Prototyping VI: Image Extender – Image sonification tool for immersive perception of sounds from images and new creation possibilities

New features in the object recognition and test run for images:

Since the initial freesound.org and GeminAI setup, I have added several improvements.
You can now choose between different object recognition models and adjust settings like the number of detected objects and the minimum confidence threshold.

GUI for the settings of the model

I also created a detailed testing matrix, using a wide range of images to evaluate detection accuracy. Due to that there might be the change of the model later on, because it seems the gemini api only has a very basic pool of tags and is also not a good training in every category.

Test of images for the object recognition

It is still reliable for these basic tags like “bird”, “car”, “tree”, etc. And for these tags it also doesn’t really matter if theres a lot of shadow, you only see half of the object or even if its blurry. But because of the lack of specific tags I will look into models or APIs that offer more fine-grained recognition.

Coming up: I’ll be working on whether to auto-play or download the selected audio files including layering sounds, adjusting volumes, experimenting with EQ and filtering — all to make the playback more natural and immersive.

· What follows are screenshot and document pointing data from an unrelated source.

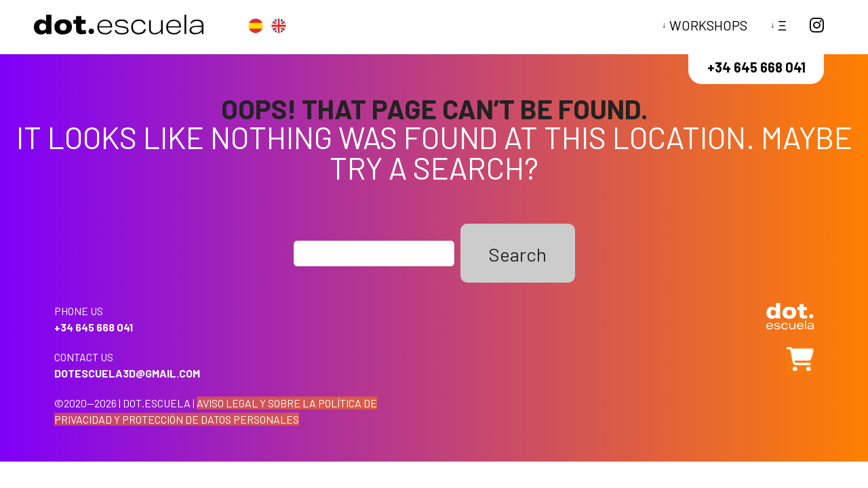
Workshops (708, 25)
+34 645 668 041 (756, 67)
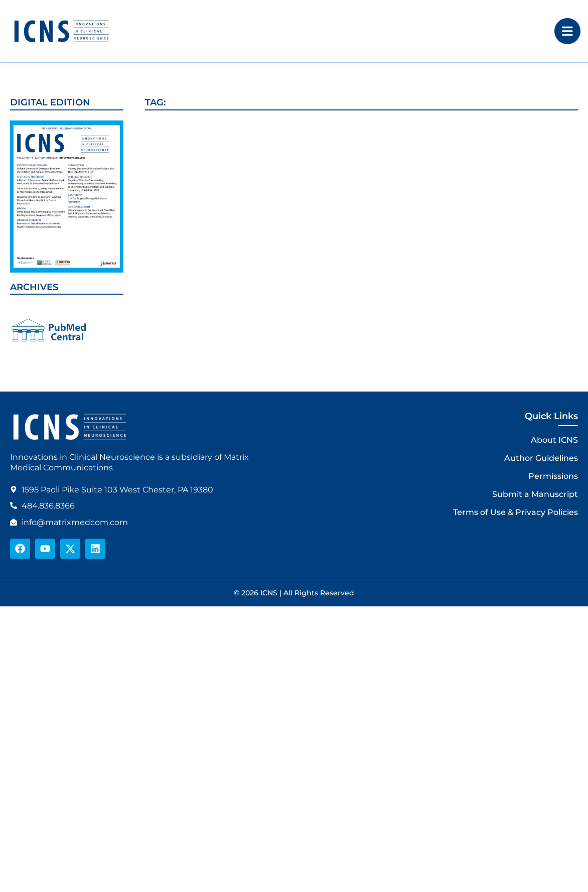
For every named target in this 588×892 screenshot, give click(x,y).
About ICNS (554, 440)
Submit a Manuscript (535, 494)
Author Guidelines (541, 458)
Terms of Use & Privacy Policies (515, 512)
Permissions (553, 476)
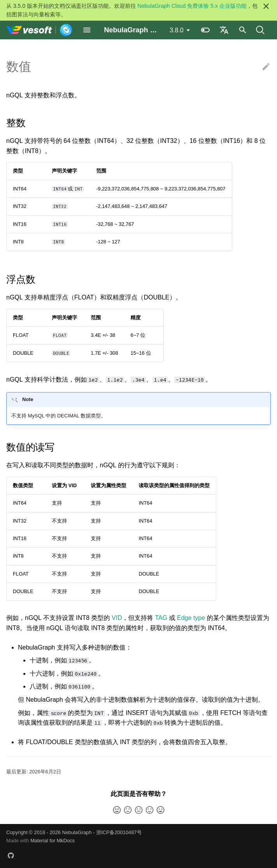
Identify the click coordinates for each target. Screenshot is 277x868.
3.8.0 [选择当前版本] (176, 30)
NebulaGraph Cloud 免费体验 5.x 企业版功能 (192, 6)
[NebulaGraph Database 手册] (39, 30)
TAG (161, 618)
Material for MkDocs (53, 840)
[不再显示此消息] (266, 6)
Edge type (191, 618)
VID (117, 618)
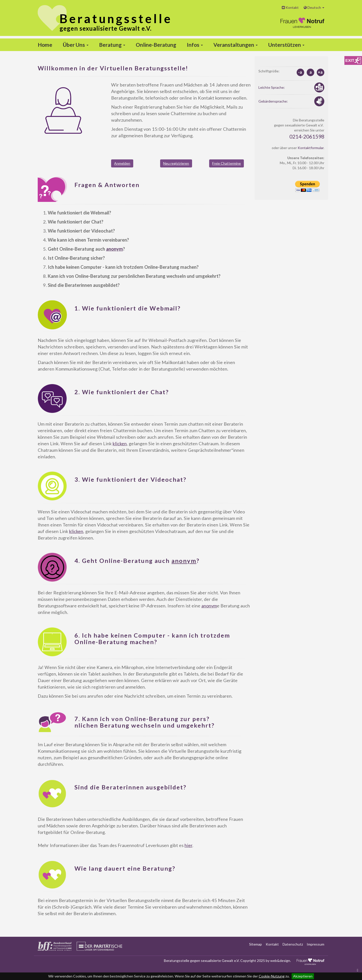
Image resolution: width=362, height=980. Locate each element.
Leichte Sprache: (272, 87)
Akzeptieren (303, 976)
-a (300, 72)
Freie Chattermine (226, 163)
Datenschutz (293, 944)
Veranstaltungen (235, 45)
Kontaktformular (311, 148)
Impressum (316, 944)
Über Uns (76, 45)
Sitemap (256, 944)
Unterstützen (286, 45)
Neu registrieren (176, 163)
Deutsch (314, 7)
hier (188, 845)
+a (320, 72)
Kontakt (290, 7)
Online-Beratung (156, 45)
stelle (116, 18)
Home (45, 45)
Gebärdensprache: (273, 101)
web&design (280, 960)
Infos (195, 45)
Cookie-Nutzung (272, 976)
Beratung (112, 45)
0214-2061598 (307, 136)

Also, I will think about categorization and moving the tags into a layer system. Beside that I am going to check for other object recognition models, but  I might stick to the gemini api for prototyping a bit more and change the model later.

Prototyping V: Image Extender – Image sonification tool for immersive perception of sounds from images and new creation possibilities

Integration of AI-Object Recognition in the automated audio file search process:

After setting up the initial interface for the freesound.org API and confirming everything works with test tags and basic search filters, the next major milestone is now in motion: AI-based object recognition using the GeminAI API.

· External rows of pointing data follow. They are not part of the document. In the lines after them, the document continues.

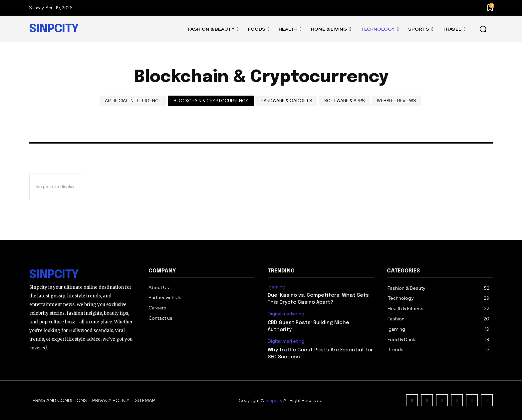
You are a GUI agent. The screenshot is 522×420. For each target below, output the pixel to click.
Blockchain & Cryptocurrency (211, 101)
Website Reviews (396, 101)
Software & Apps (344, 101)
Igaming (276, 287)
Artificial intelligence (133, 101)
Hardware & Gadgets (286, 101)
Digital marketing (286, 314)
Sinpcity (274, 400)
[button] (483, 29)
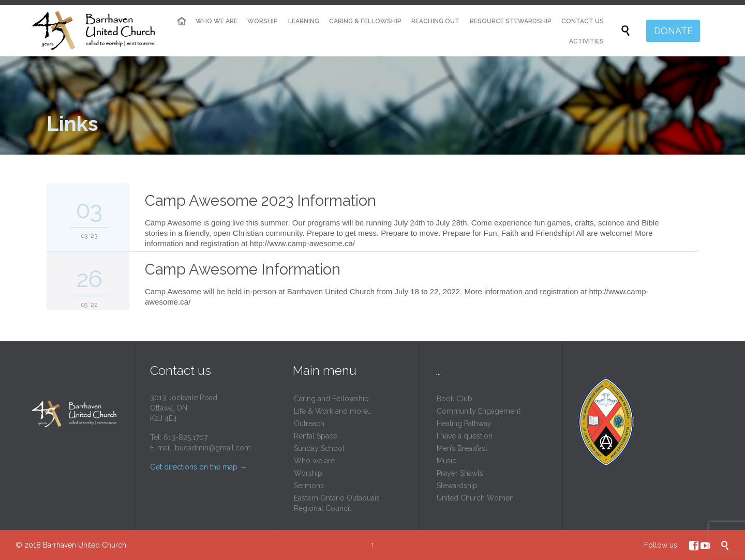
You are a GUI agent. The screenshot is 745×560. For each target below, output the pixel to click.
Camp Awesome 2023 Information (260, 201)
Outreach (309, 423)
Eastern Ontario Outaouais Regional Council (337, 503)
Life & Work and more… (333, 411)
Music (446, 461)
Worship (308, 473)
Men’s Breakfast (462, 448)
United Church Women (475, 498)
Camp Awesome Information (243, 269)
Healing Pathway (464, 423)
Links (72, 123)
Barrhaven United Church (84, 545)
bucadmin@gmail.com (213, 448)
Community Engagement (479, 411)
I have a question (465, 436)
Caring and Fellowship (331, 399)
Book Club (454, 399)
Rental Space (316, 436)
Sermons (309, 486)
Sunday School (319, 448)
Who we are (314, 461)
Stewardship (457, 486)
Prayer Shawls (460, 473)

The idea is to feed in an image (or a batch of them), let the AI detect what’s in it, and then use those recognized tags to trigger an automated search for corresponding sounds on freesound.org. The integration already loads the detected tags into an array, which is then automatically passed on to the sound search. This allows the system to dynamically react to the content of an image and search for matching audio files — no manual tagging needed anymore.

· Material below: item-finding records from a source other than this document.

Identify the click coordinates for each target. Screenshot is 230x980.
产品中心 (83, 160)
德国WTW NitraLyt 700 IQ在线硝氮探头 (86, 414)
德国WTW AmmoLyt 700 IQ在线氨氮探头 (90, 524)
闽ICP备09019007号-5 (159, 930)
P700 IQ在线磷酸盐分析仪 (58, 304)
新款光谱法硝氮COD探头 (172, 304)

So far, the detection is working pretty reliably for general categories like “bird”, “car”, “tree”, etc. But I’m looking into models or APIs that offer more fine-grained recognition. For instance, instead of just “bird”, I’d like it to say “sparrow”, “eagle”, or even specific songbird species if possible. This would make the whole sound mapping feel much more tailored and immersive.

A list of test images will be prepared, but there’s already a testing matrix for different objects, situations, scenery and technical differences

On the freesound side, I’ve got the basic query parameters set up: tag search, sample rate, file type, license, and duration filters. There’s room to expand this with additional parameters like rating, bit depth, and maybe even a random selection toggle to avoid repetition when the same tag comes up multiple times.

Coming up: I’ll be working on whether to auto-play or download the selected audio files, and starting to test how the AI-generated tags influence the mood and quality of the soundscape. The long-term plan includes layering sounds, adjusting volumes, experimenting with EQ and filtering — all to make the playback more natural and immersive.